Der Staat wird dadurch erheblich entlastet. Besonders deutlich wird die entlastende Funktion verbandlicher Aktivität in der Tarifautonomie.
Legitimation
Legitimation ist die "Generalfunktion" unter den Verbandsfunktionen. Die Legitimation politischen oder sozialen Handelns ist in Demokratien mit transparenten Entscheidungsprozessen verknüpft. Verbände erfüllen diese Funktion, indem sie zentralen gesellschaftlichen Forderungen Ausdruck verleihen. Die staatlichen Institutionen ihrerseits sind zur Einhaltung der demokratischen Spielregeln verpflichtet. Legitim sind dementsprechend nur solche Maßnahmen und Eingriffe, die durch demokratisch legitimierte Mandatsträger demokratisch und rechtsstaatlich getroffen und beschlossen werden. Eine entscheidende Legitimationsstütze erhalten staatliche Institutionen vor allem dadurch, dass sie zur wichtigsten Instanz der Gewährleistung der Lebensgrundlagen aller Bürger geworden sind (Bildung, innere und äußere Sicherheit, Rahmenbedingungen für Wirtschaftswachstum). Umgekehrt würde ein Staat, der diese Funktionen nicht mehr wahrnehmen kann, nicht mehr auf die Anerkennung der Legitimität seiner Eingriffe und Forderungen (Wehr- oder Zivildienst, Steuererhebung, Sozialabgaben) durch die Bürger vertrauen können. In diesem Sinne besteht die staatliche Legitimation sowohl aus der Effizienz seiner Maßnahmen als auch der gleichzeitigen Einhaltung demokratischer Spielregeln durch ihn selbst. Darüber hinaus gilt für staatliche Entscheidungen und Maßnahmen das Prinzip der allgemeinen Verbindlichkeit. Dieses ist nur durchzusetzen, wenn sich die Mehrheit der Bürgerinnen und Bürger unterstützend hinter die staatlichen Eingriffe stellt.
Gerade hier spielen die Verbände eine entscheidende Rolle. Ist die Verfahrenslegitimität des demokratischen Staates einmal anerkannt, wird seine Effizienz in den Mittelpunkt gerückt. Einen nicht hinterfragbaren, allumfassenden Gestaltungsanspruch wie in totalitären Systemen gibt es im demokratischen Staat nicht. Er muss seine Eingriffe begründen und durch wohlfahrtsstaatliche und am Gemeinwohl orientierte Maßnahmen für die Loyalität der Bürger sorgen.

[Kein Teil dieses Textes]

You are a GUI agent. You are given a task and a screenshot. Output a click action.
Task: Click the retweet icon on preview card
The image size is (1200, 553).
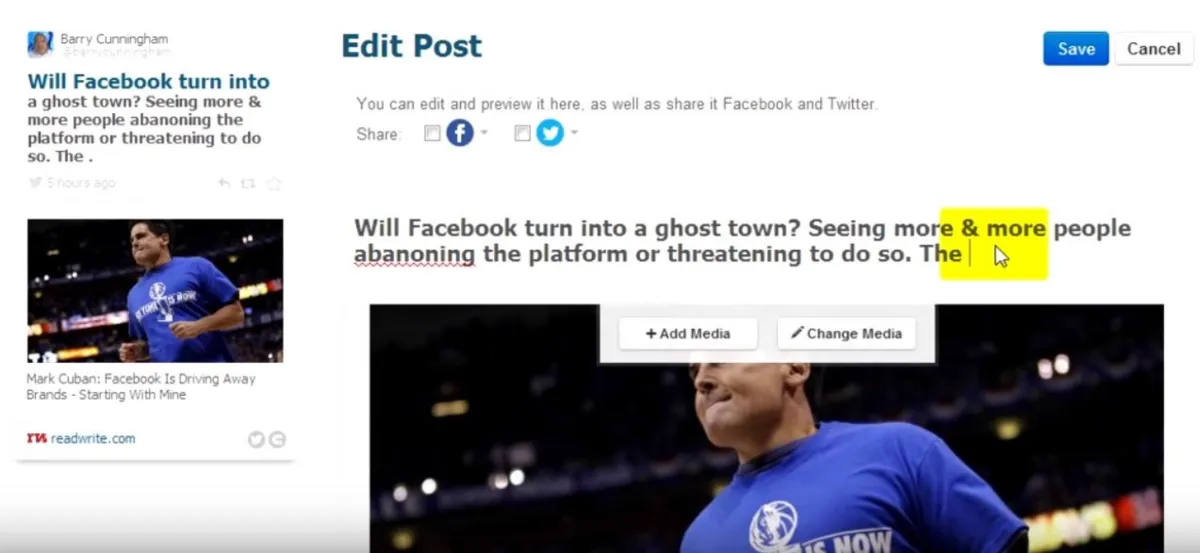[248, 184]
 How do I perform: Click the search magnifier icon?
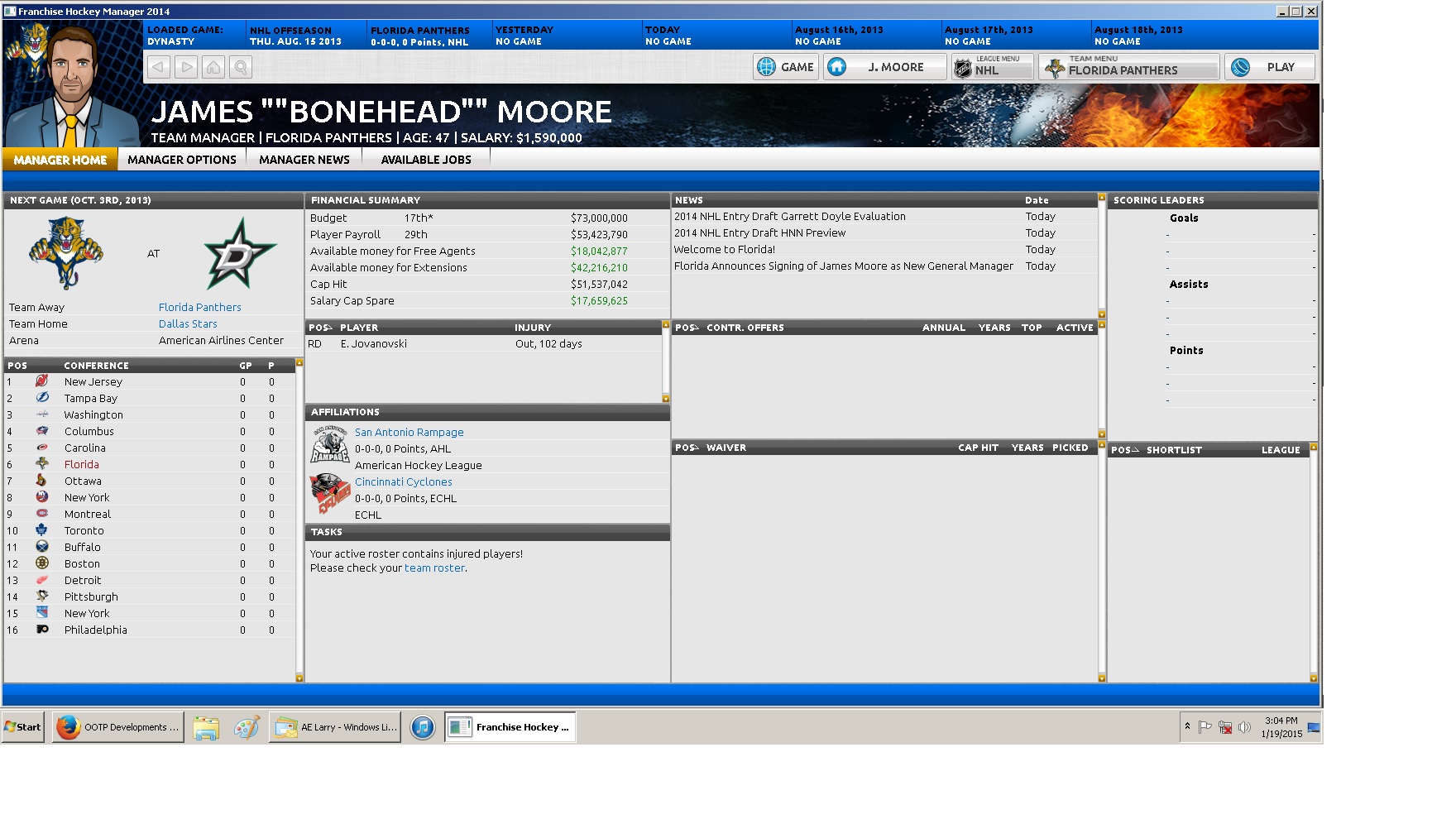click(241, 67)
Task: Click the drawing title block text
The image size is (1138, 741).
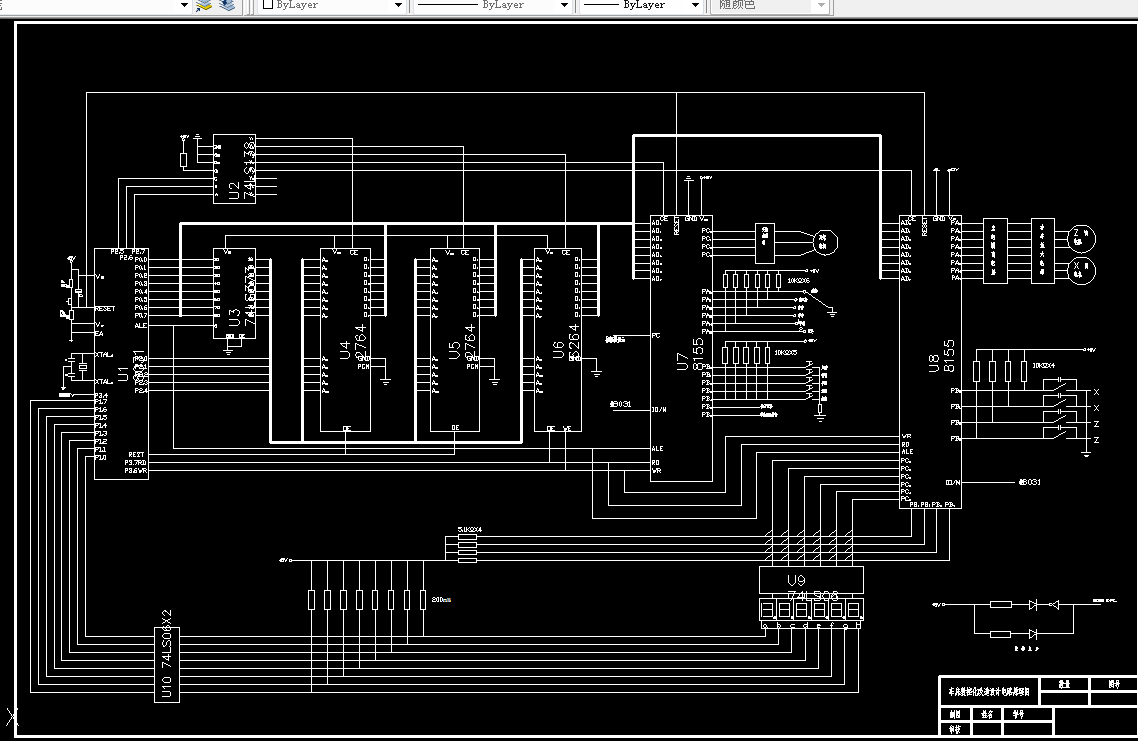Action: [988, 692]
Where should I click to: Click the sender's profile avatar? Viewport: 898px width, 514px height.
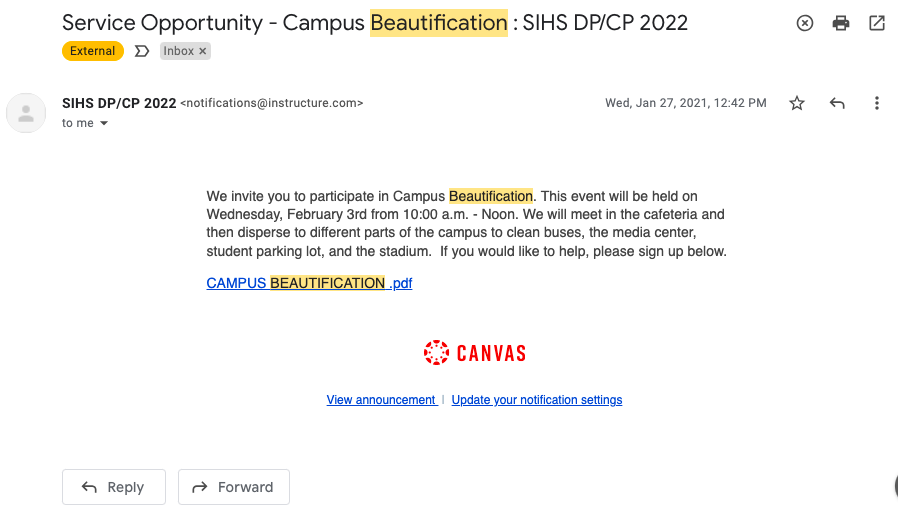point(26,113)
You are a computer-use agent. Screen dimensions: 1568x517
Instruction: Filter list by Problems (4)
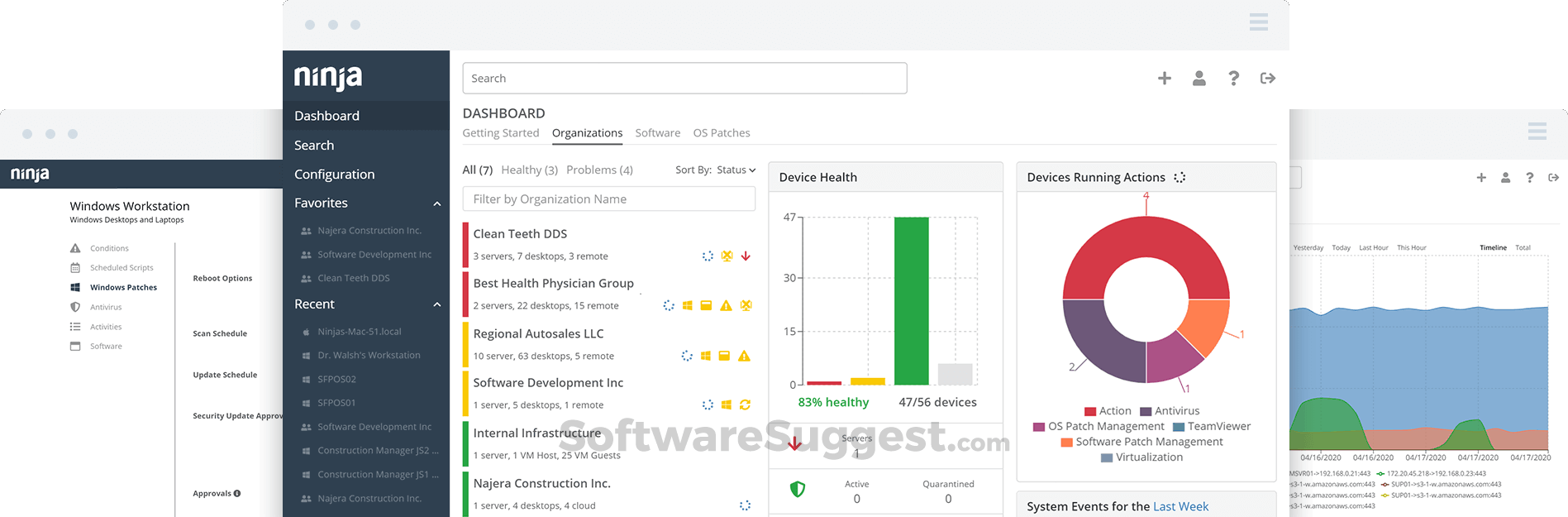point(599,170)
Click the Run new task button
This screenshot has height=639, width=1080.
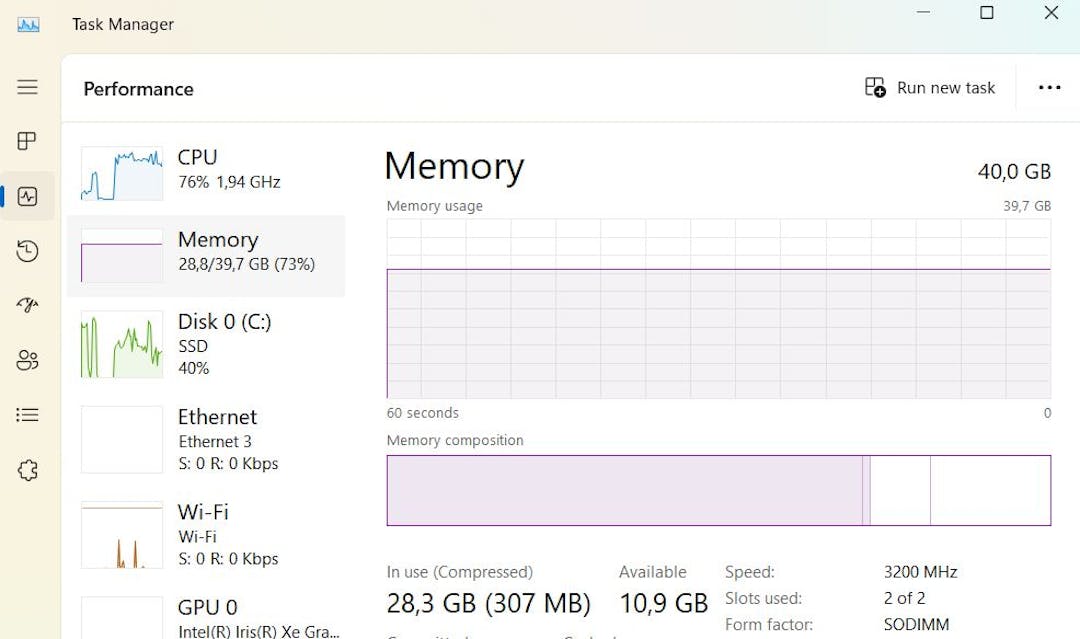930,87
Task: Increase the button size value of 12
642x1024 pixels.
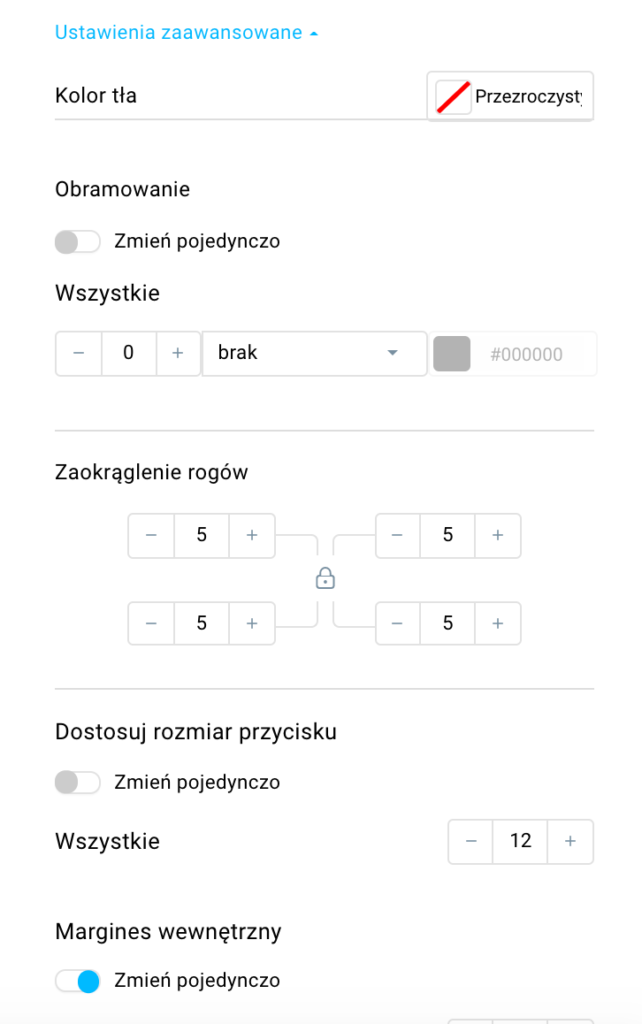Action: coord(570,841)
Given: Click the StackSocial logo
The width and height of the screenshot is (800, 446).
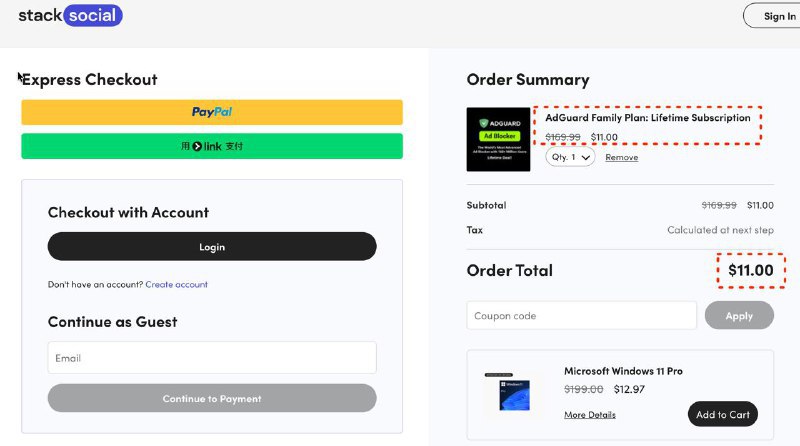Looking at the screenshot, I should [x=70, y=16].
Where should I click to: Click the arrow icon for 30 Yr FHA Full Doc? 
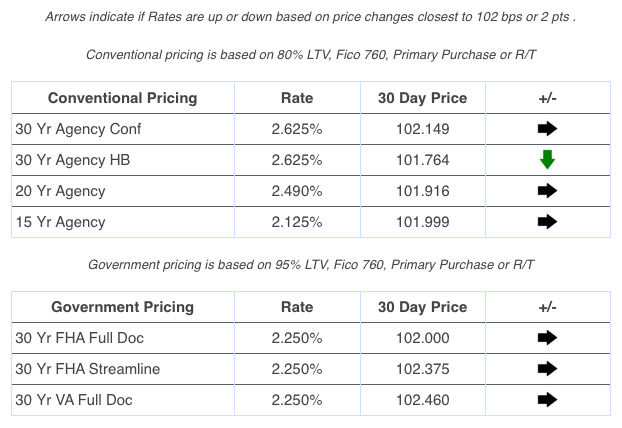click(x=547, y=338)
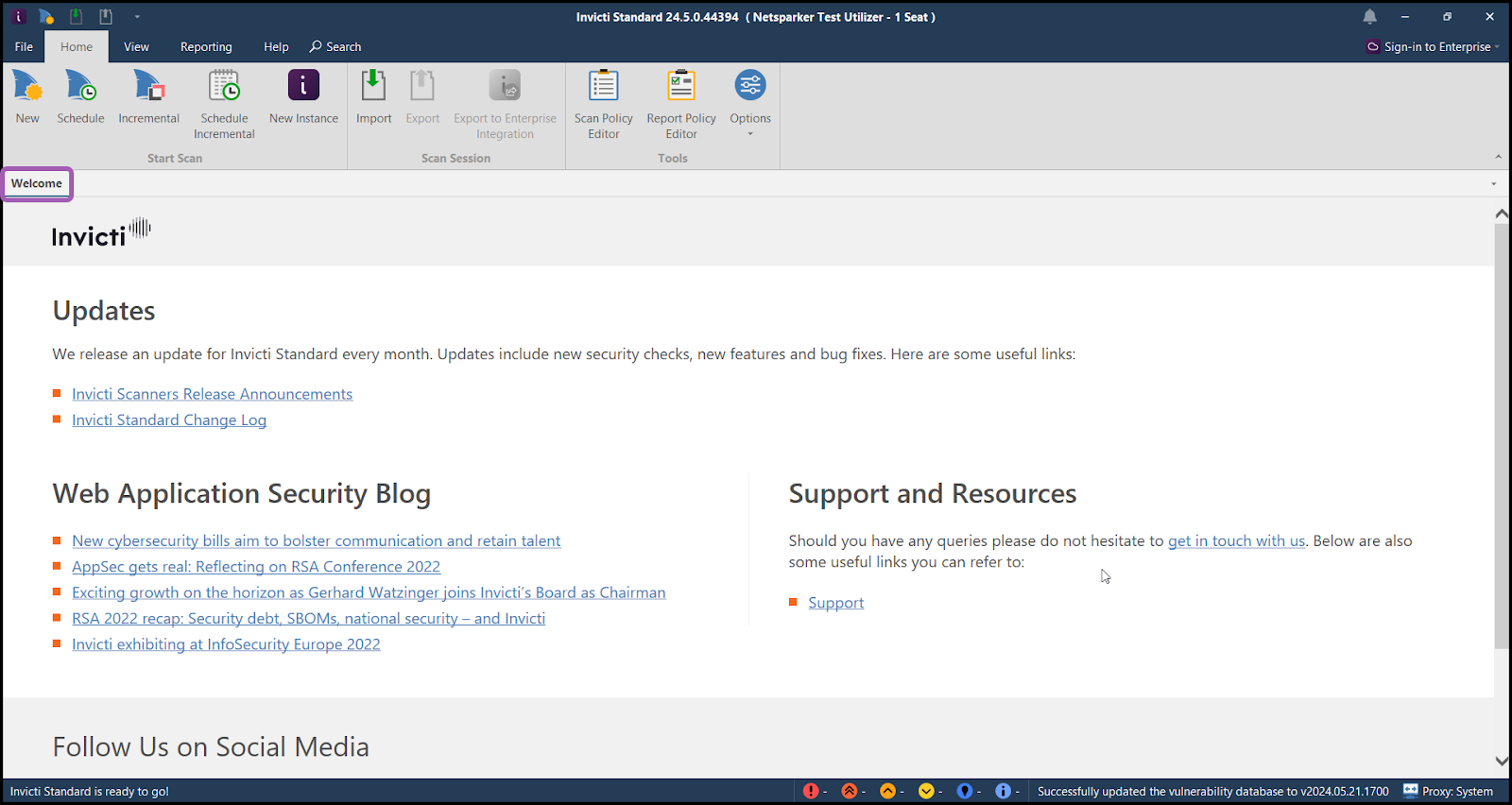
Task: Click the notifications bell icon
Action: tap(1369, 17)
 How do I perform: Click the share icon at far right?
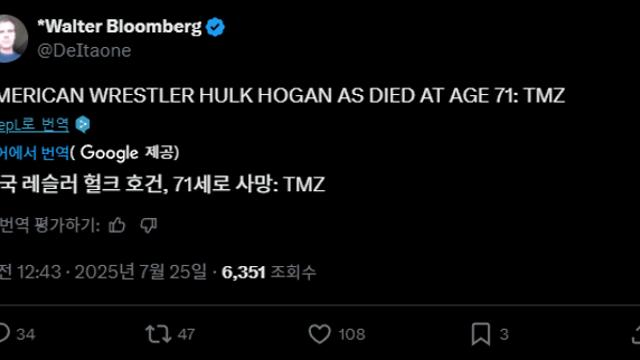point(636,334)
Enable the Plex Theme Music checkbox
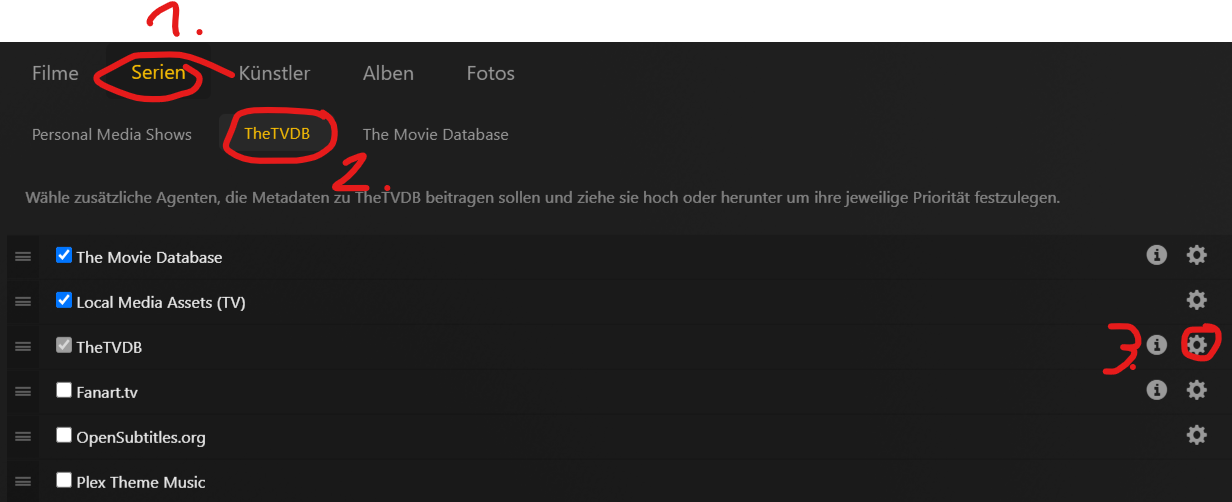 click(64, 480)
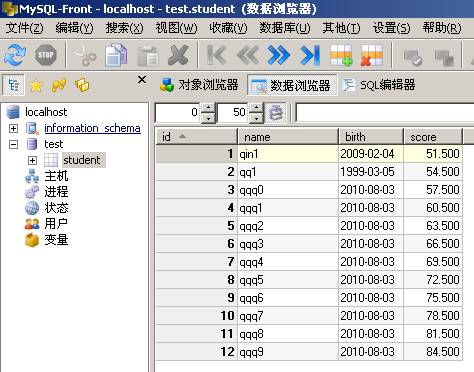Click the refresh arrows toolbar icon
Screen dimensions: 474x372
pyautogui.click(x=15, y=55)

Die Verbände wirken an dieser Stelle als Repräsentanten spezieller Bevölkerungsgruppen entscheidend mit. Sie ermöglichen es dem Individuum, auch abseits der Wahlurne auf die Formulierung von Politik Einfluss zu nehmen. Außerdem wird in täglicher Verbandsarbeit sichergestellt, dass politische Entscheidungen nicht fernab konkreter Lebenssituationen der Menschen getroffen werden. Solange eine gesellschaftliche Gruppe eine reelle Chance sieht, den eigenen Forderungen erfolgreich Nachdruck zu verleihen, stellt sie die Legitimität des politischen Systems nicht in Frage. Insofern verdeutlichen verbandliche Forderungskataloge an staatliche Instanzen eine enge Bindung an die Gegebenheiten des politischen Systems. Diese Forderungen sind Ausdruck der Akzeptanz seiner demokratischen Spielregeln und Spiegelbild des Vertrauens in die Effektivität seiner Prozesse.
Fazit und Zusammenfassung
In jeglicher der genannten Funktionen ist die besondere Bedeutung der Kommunikation dominant. Verbände wirken wie kommunizierende Röhren zwischen Gesetzgeber, Verwaltung und den von den staatlichen Maßnahmen betroffenen Bürgerinnen und Bürgern.
Zusammenfassend ist festzuhalten, dass die Funktionen von Verbänden daher erkennbar nicht nur Selbstzweck sind, nicht nur dem Verband dienen, sondern wichtige Bedeutung für den demokratischen Prozess haben. Der Wahrnehmung ihrer Funktionen steht allerdings der eingangs beschriebene gesellschaftliche Skeptizismus mitunter im Wege. So ist den Verbänden selbst stark daran gelegen, ihr schlechtes Image nachhaltig zu verändern.